**Directions for this task**
Where the records contain images, omit them, and repeat everything else word for word.

**Supplied entries**

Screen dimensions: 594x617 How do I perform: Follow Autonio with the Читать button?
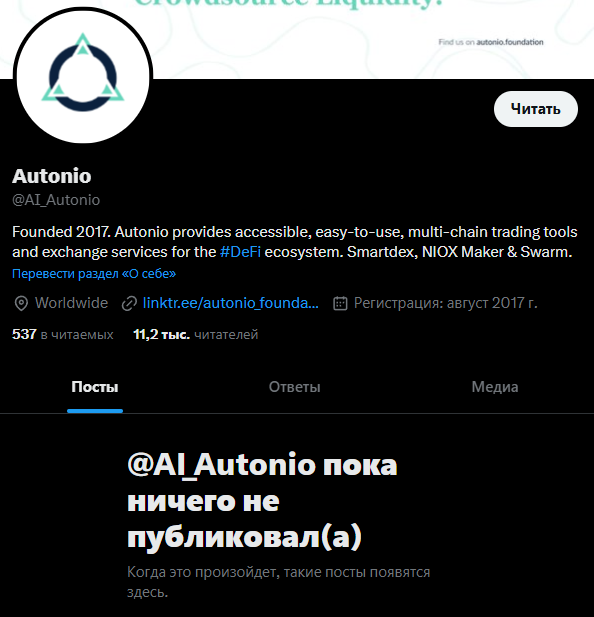(536, 109)
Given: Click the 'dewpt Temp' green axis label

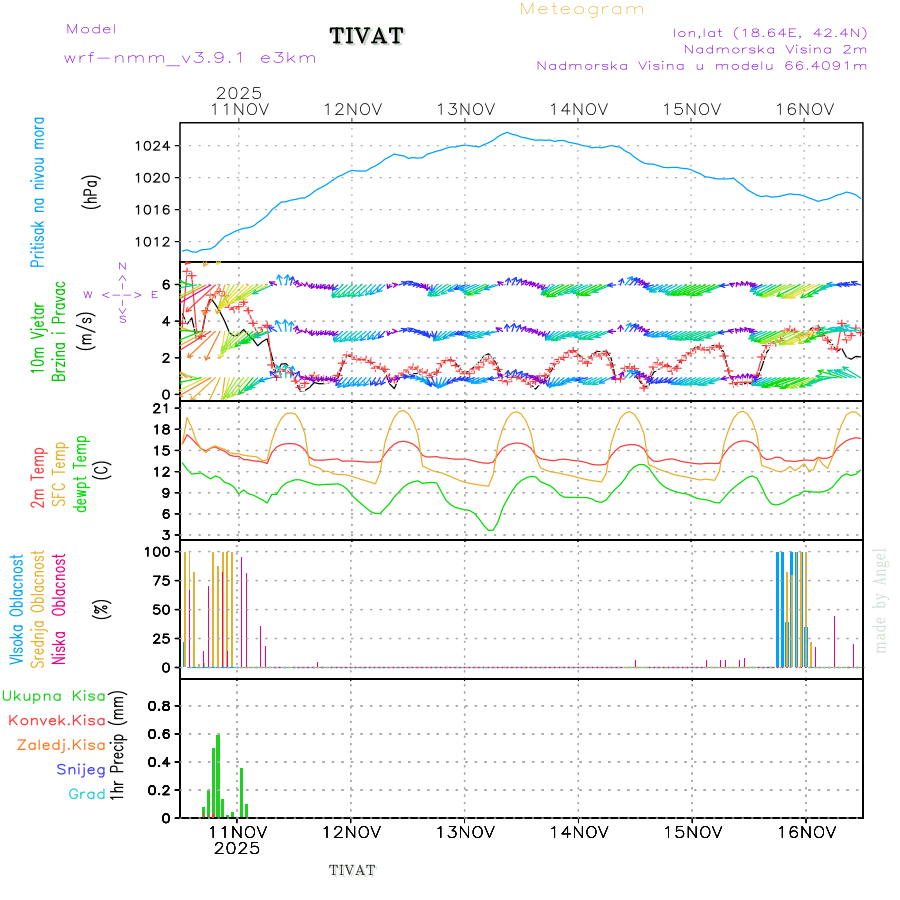Looking at the screenshot, I should point(80,472).
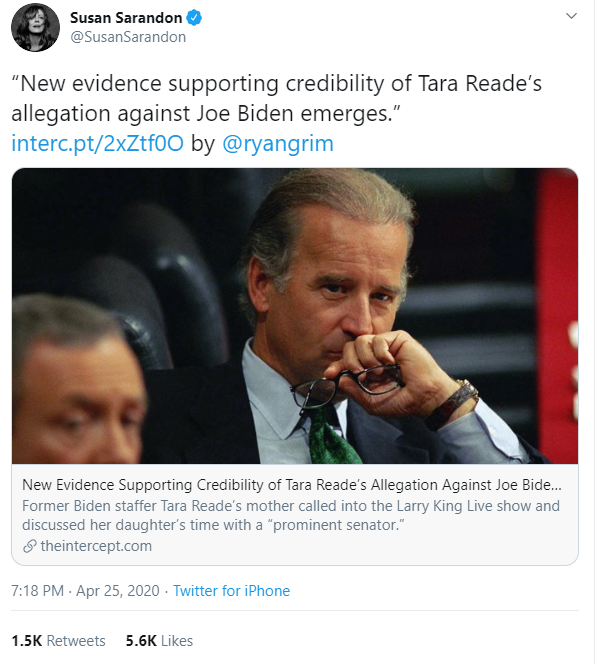608x664 pixels.
Task: Click the link icon beside theintercept.com
Action: (x=28, y=545)
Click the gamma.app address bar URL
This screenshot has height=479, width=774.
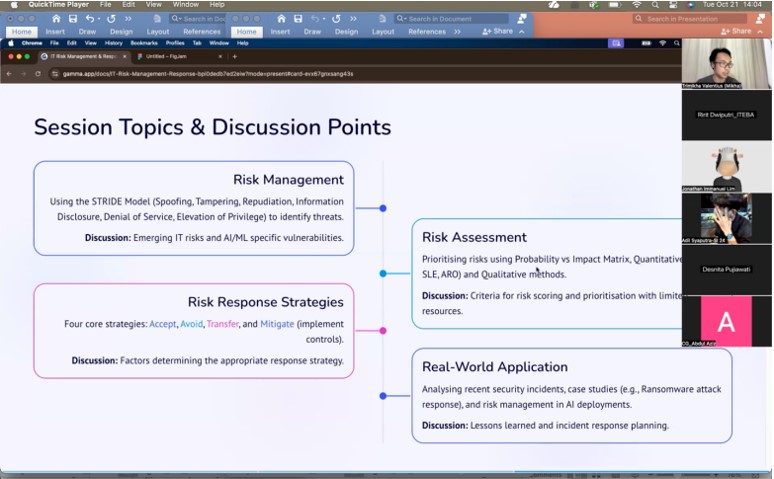200,74
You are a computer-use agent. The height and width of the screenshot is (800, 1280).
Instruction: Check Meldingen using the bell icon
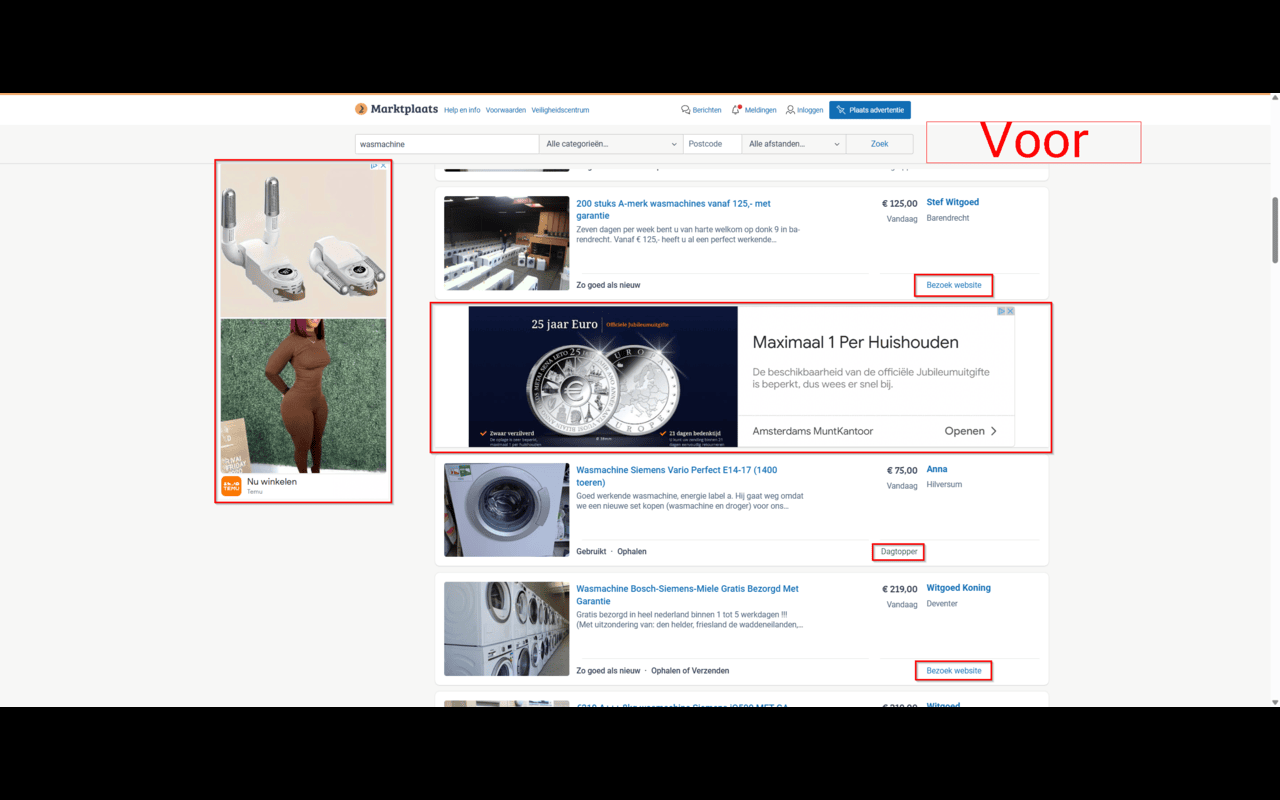(x=735, y=109)
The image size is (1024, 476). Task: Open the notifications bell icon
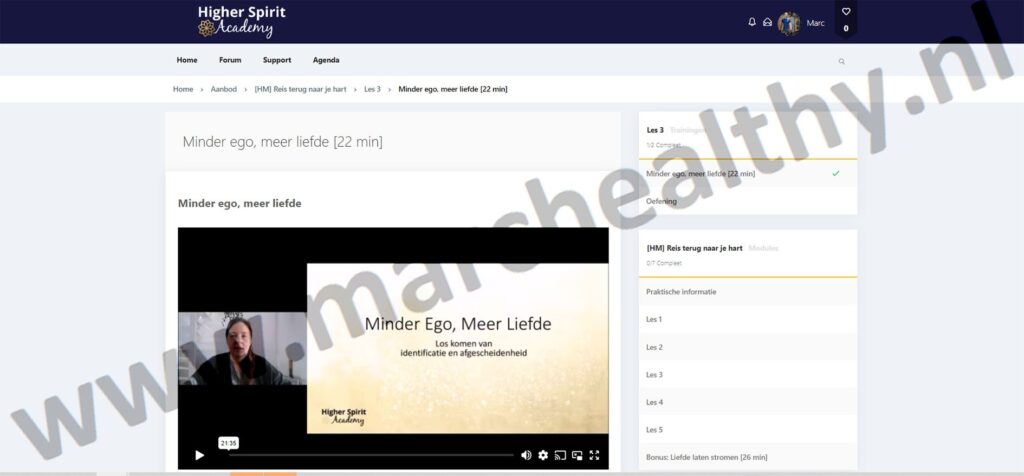pos(752,22)
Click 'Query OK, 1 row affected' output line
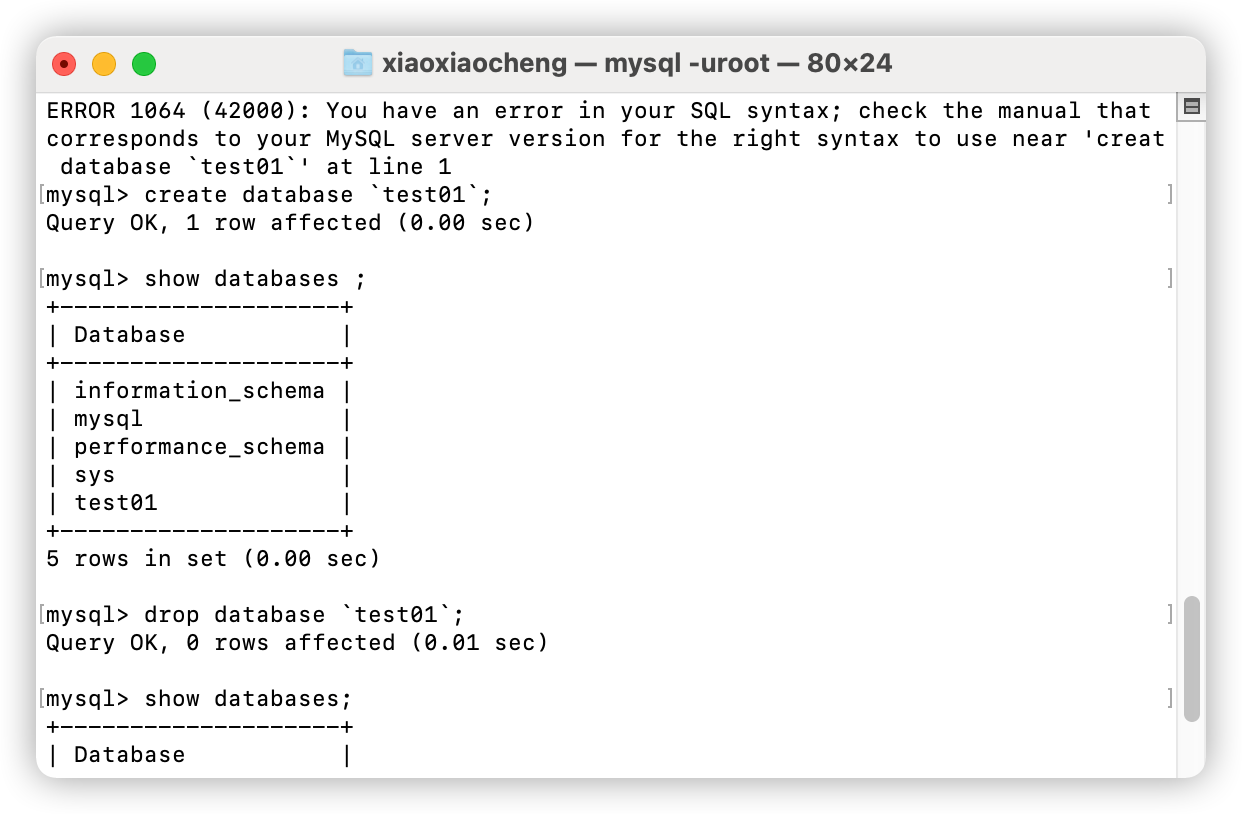The image size is (1242, 814). coord(290,222)
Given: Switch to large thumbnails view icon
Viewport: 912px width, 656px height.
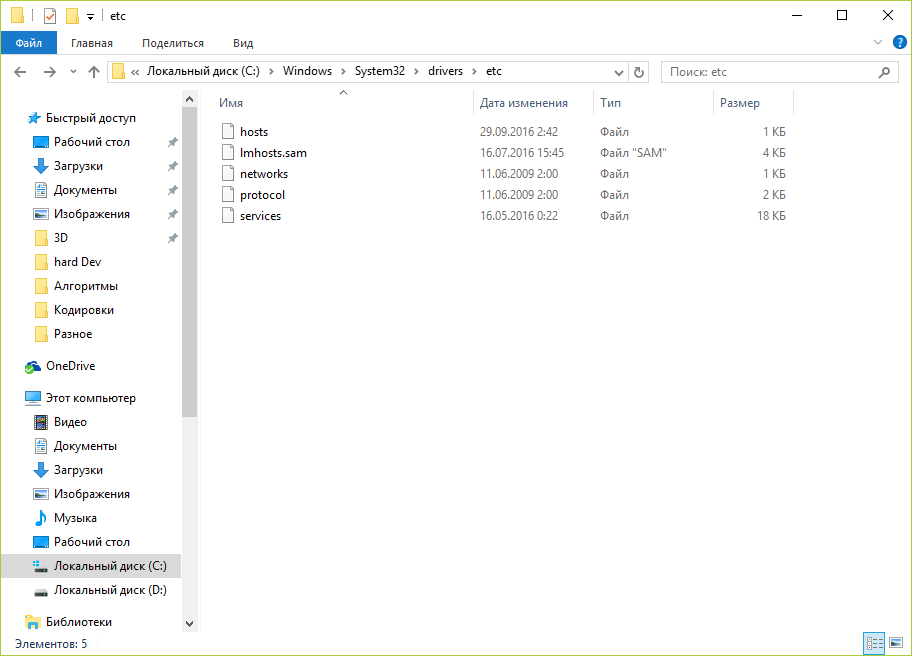Looking at the screenshot, I should click(896, 643).
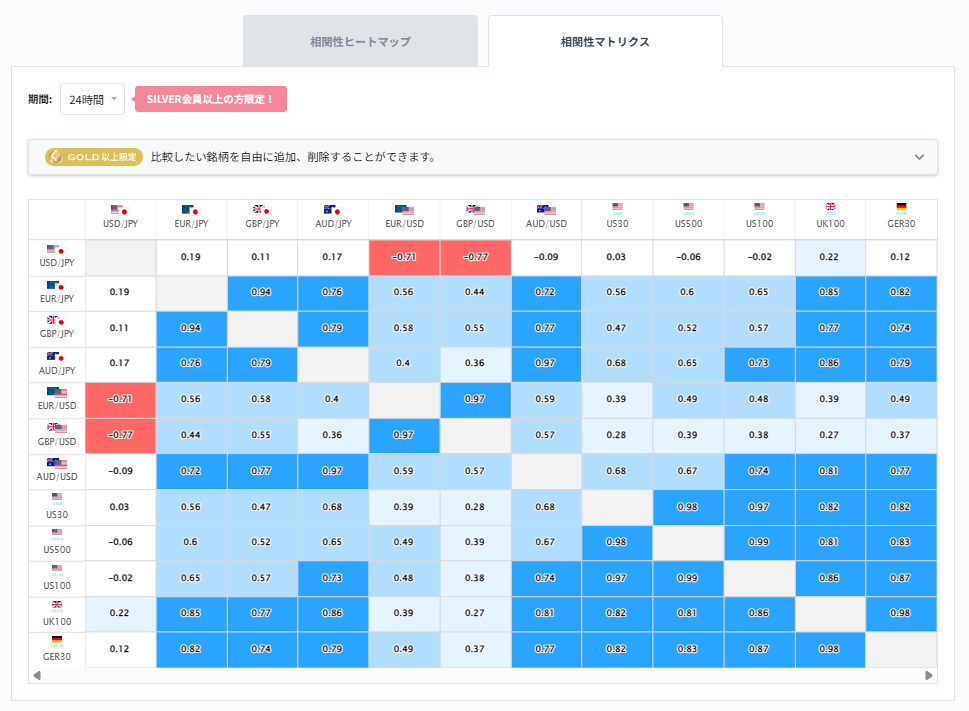Click the right scroll arrow below the matrix
The image size is (969, 711).
coord(930,677)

**The answer**
Screen dimensions: 594x617 How do I perform: Follow Autonio with the Читать button?
(536, 109)
Given: Click the 'dewpt Temp' green axis label

Looking at the screenshot, I should point(80,472).
608x664 pixels.
Task: Click the link icon beside theintercept.com
Action: (x=28, y=545)
Click the gamma.app address bar URL
This screenshot has height=479, width=774.
200,74
You are a computer-use agent. The height and width of the screenshot is (800, 1280).
Instruction: Check Meldingen using the bell icon
(x=735, y=109)
The image size is (1024, 476). Task: Open the notifications bell icon
pos(752,22)
Click 'Query OK, 1 row affected' output line
The image size is (1242, 814). coord(290,222)
Given: Switch to large thumbnails view icon
Viewport: 912px width, 656px height.
Looking at the screenshot, I should click(896, 643).
Click the right scroll arrow below the matrix
The image size is (969, 711).
coord(930,677)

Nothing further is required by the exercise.